This will walk you through setting up a highly-available netmaker deployment on Kubernetes. Note: do not attempt to control networking on a Kubernetes cluster where Netmaker is deployed. This can result in circular logic and unreachable networks! Typically, a cluster should be designated as a "control" cluster.
You may want a more simple Kubernetes setup. We recommend this community project. It is specific to K3S, but should be editable to work on most Kubernetes distributions.
Your cluster must meet a few conditions to host a netmaker server. Primarily:
a) Nodes: You must have at least 3 worker nodes available for Netmaker to deploy. Netmaker nodes have anti-affinity and will not deploy on the same kubernetes node.
b) Storage: RWX and RWO storage classes must be available
c) Ingress: Ingress must be configured with certs. Nginx + LetsEncrypt configs are provided by default.
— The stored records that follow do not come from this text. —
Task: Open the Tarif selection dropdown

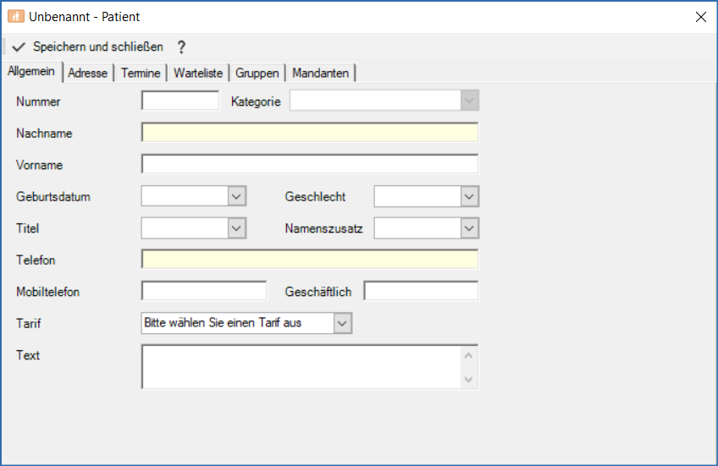Action: (x=342, y=323)
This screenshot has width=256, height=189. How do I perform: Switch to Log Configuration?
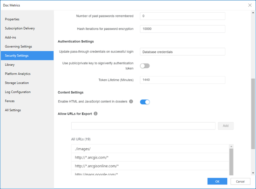click(18, 92)
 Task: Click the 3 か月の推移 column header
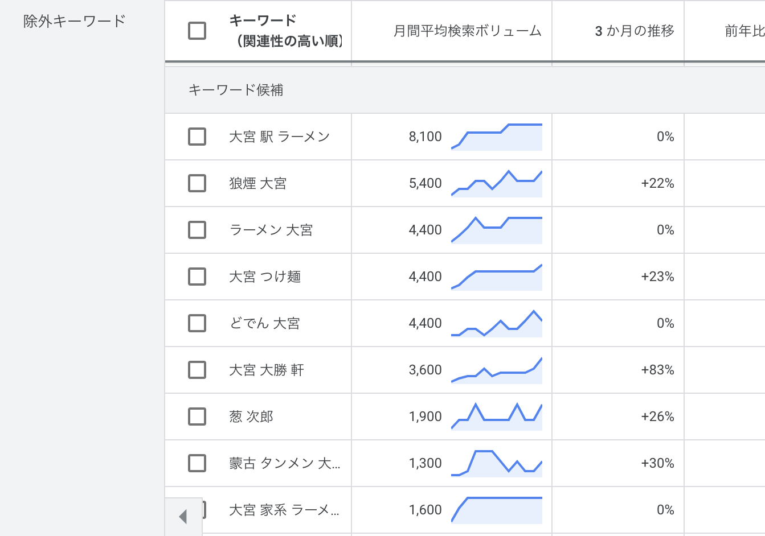coord(634,31)
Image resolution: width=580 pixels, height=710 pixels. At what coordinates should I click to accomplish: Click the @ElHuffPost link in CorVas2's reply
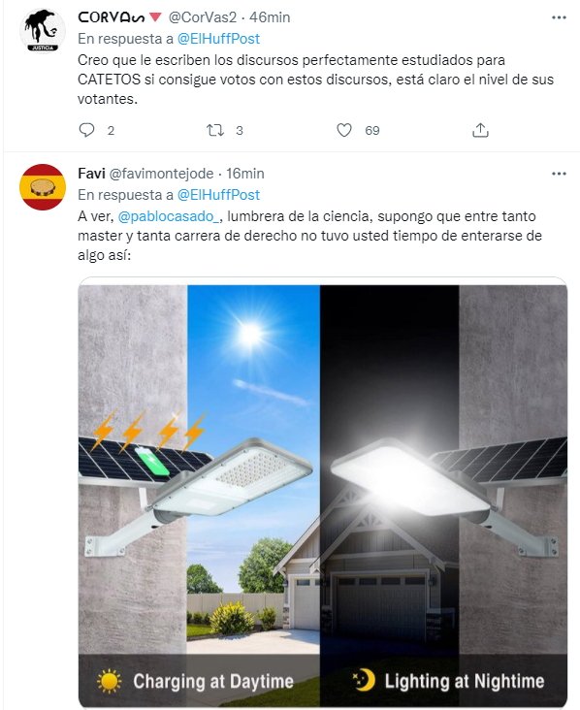218,39
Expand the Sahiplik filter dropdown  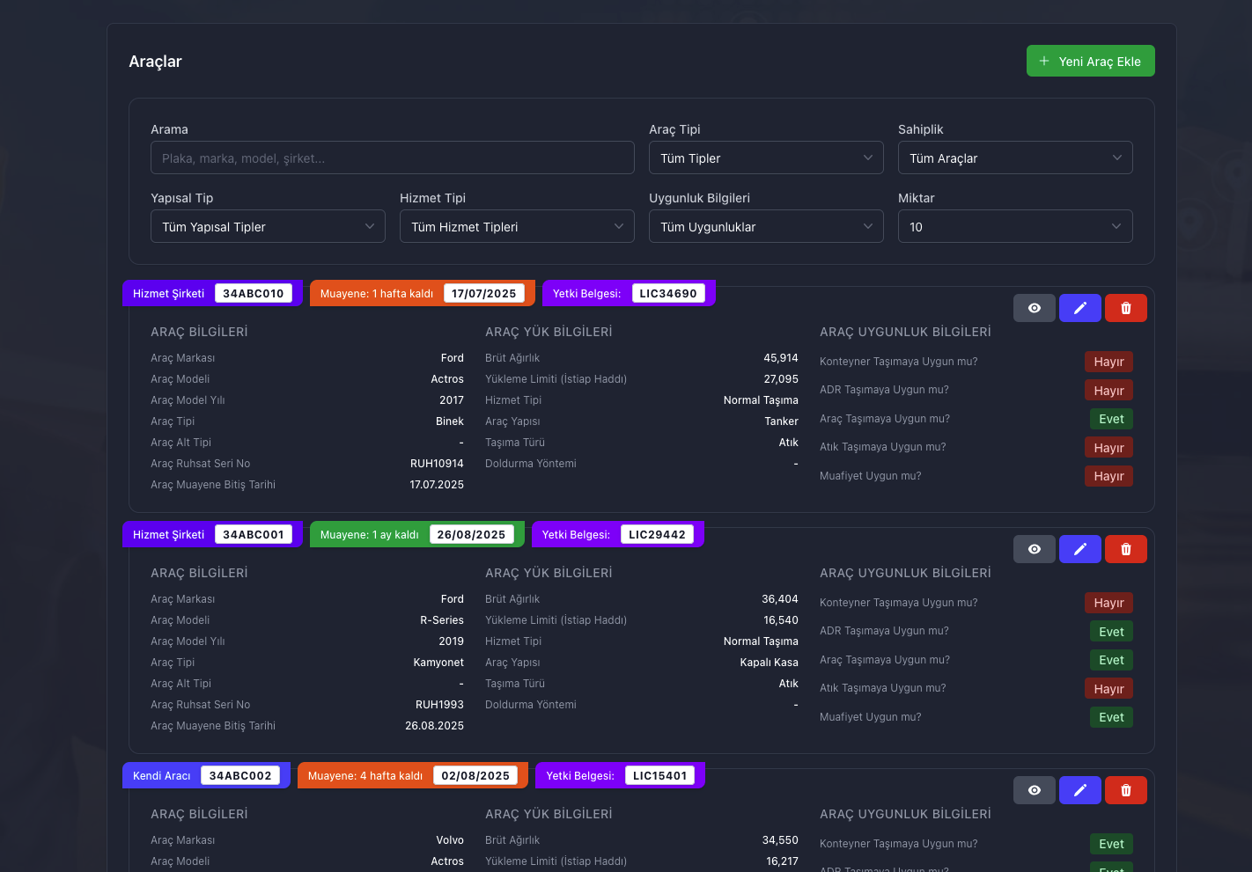point(1014,158)
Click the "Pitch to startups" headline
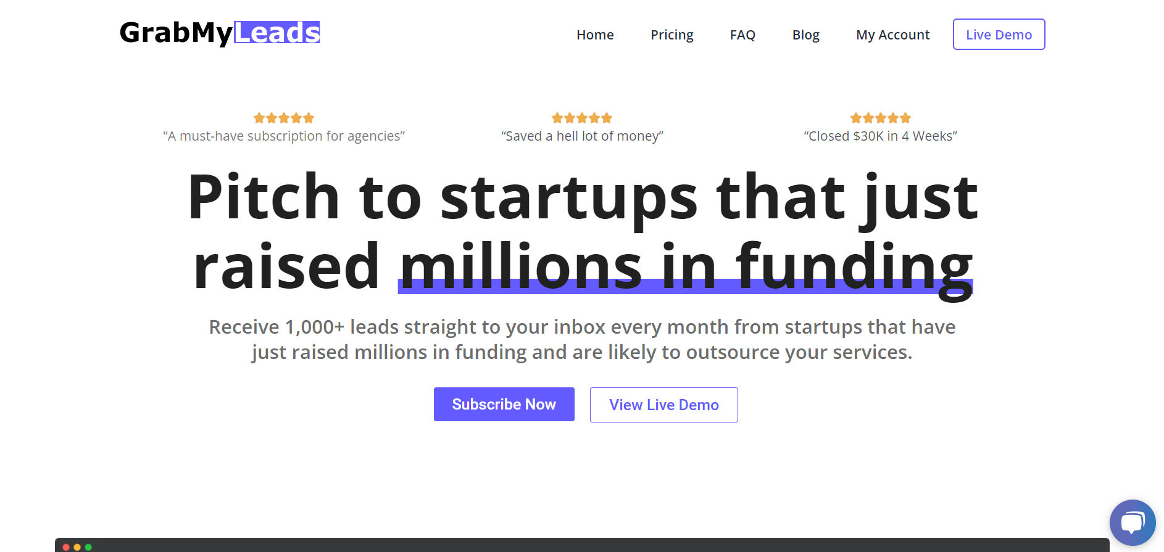The image size is (1164, 552). tap(582, 231)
In addition, Traefik allows special ingress for TCP that may be preferable for HA MQTT. Additionally, be sure to have a wildcard DNS entry for use with Ingress/Netmaker
e) Helm: For our Postgresql installation we rely on a helm chart, so you must have helm installed and configured.
d) MQ Broker Considerations: Our method uses a NodePort for MQ. This can be used either with or without an external load balancer configured. If deploying without a load balancer, you must specify a node to host MQ, and this will not be HA. If using a load balancer, be aware that LB configuration could lead MQ connections to be lost. If this happens, on the client you will see a log like "unable to connect to broker, retrying ..." In either case DNS must be configured to point broker.domain either to the LB or directly to the hosting node. Finally, you can use a special TCPIngressRoute if Traefik is your Ingress provider (see this repo for an example). This is ideal, but is not a standard k8s object, so we avoid it to make installations possible across an array of k8s configurations.
Assuming you are prepared for the above, we can begin to deploy Netmaker.
kubectl create ns netmaker
kubectl config set-context --current --namespace=netmaker
Netmaker can use sqlite, postgres, or rqlite as a backing database. For HA, we recommend using Postgres, as Bitnami provides a reliable helm chart for deploying an HA pqsql cluster.
Follow these instructions:
https://github.com/bitnami/charts/tree/master/bitnami/postgresql-ha
helm install postgres bitnami/postgresql
Once completed, retrieve the password to access postgres:
kubectl get secret --namespace netmaker postgres-postgresql -o jsonpath="{.data.postgres-password}" | base64 -d
Based on the prerequisites, you will have either an external load balancer, traefik + TCPIngressRoute, or neither:
a) External LB: Configure your LB to load balance 31883/tcp to your nodes. This will be for MQ traffic. Important: make sure that latency is not significant between clients and MQ. In testing, we found that some load balancers introduce too much latency, causing MQ to be unuseable.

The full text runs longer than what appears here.